If this is you then most of these issues can be resolved with the right help and guidance.

DON’T FEEL YOU HAVE TO PUT UP WITH IT - We have a whole section dedicated to this so use the information and guidance available. I know it can be an embarrassing subject but there is help available.

Bloating, excess gas and an uncomfortable abdominal region can also be a turn off to exercising. Again, we do tend to suffer with more of this in our menopausal years. It doesn’t feel good to pull on a pair of lycra tights when you feel like this.

Digestive problems are linked to hormonal changes, a diet that isn’t suiting you, poor gut health, stress and many other reasons that you CAN control.

Many women find that they gain some weight in their menopausal years. Weight influences us both physically and mentally and is always a hot topic for women.
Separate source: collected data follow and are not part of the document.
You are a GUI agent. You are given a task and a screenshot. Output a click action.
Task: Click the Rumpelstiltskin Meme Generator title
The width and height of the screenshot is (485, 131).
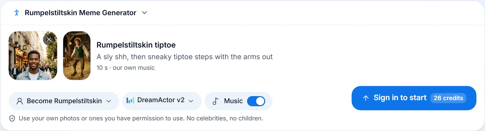[x=81, y=13]
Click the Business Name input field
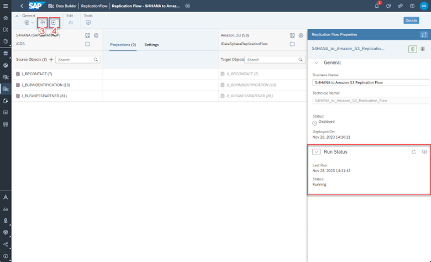 pyautogui.click(x=371, y=82)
Gaining weight can lead to a lack of confidence; feeling less comfortable while exercising; not knowing what to wear (that won’t show the extra pounds). A downward spiral of less exercise which then equals more weight gain.

A tough one to control but we can!
I don’t believe that women are destined to pile on the pounds in menopause, yes maybe gain a little extra weight quite possibly but unless there is a medical reason we should be able to maintain a healthy weight.
It can be hard work because we will, most likely, have to make some changes. However, as with so many other factors during menopause, we have to aim to take control.

Injuries are often unavoidable and will usually cause some disruption to your regular exercise plan. However, injuries can also occur due to incorrect technique while exercising or over training.

If you sustain an injury in midlife it often seems to take longer to heal, this is often due to the changes in our soft tissue as described in the section about musculoskeletal health. This is a time I would definitely suggest acting quickly as receiving treatment sooner rather than later will mean you will heal quicker. This will allow you to rebuild your exercise routine again. Always do this progressively so that you don’t end up back at square one.

Nutrition plays a large part in healing as does hydration, rest and rehabilitation.

As we know, sleep disruption is high on the list of menopausal symptoms, often driven by vasomotor issues such as night sweats. If you are exhausted you are unlikely to feel inclined to exercise.

This is when relaxation and mindful disciplines show their value. Instead of being hard on yourself and thinking you are failing, take time out to do something less strenuous that will aid sleep. This is a time you need to remember to be kind to yourself.

Of course, working on your sleep goes without saying but from personal experience I know how hard that can be!

Hormonal imbalances along with increased stress and contributory lifestyle factors can result in more regular and sometimes more migrane-like headaches.

No one feels much like exercising when they have a pounding headache! If you are getting regular headaches it’s always best to get checked out by your GP.

If you know your headaches are driven by stress and tension it’s a great time to explore some relaxation techniques. Tension in the muscles around the head, neck, shoulders and jaw can contribute to headaches so it’s especially important to learn to relax these. Take a moment now, check in with your jaw, is it relaxed? How is your posture? Is your chin poking? Are you frowning or screwing up your eyes? Are your shoulders tense? Check in regularly and I bet you will catch some of that happening!!
Whatever physical barriers you may feel you have to exercising, remember that so many are controllable and that this is a great stage of life to explore new options.

Let new challenges and activities light your fire and try not to see it as a failure that you have had to cease some activities.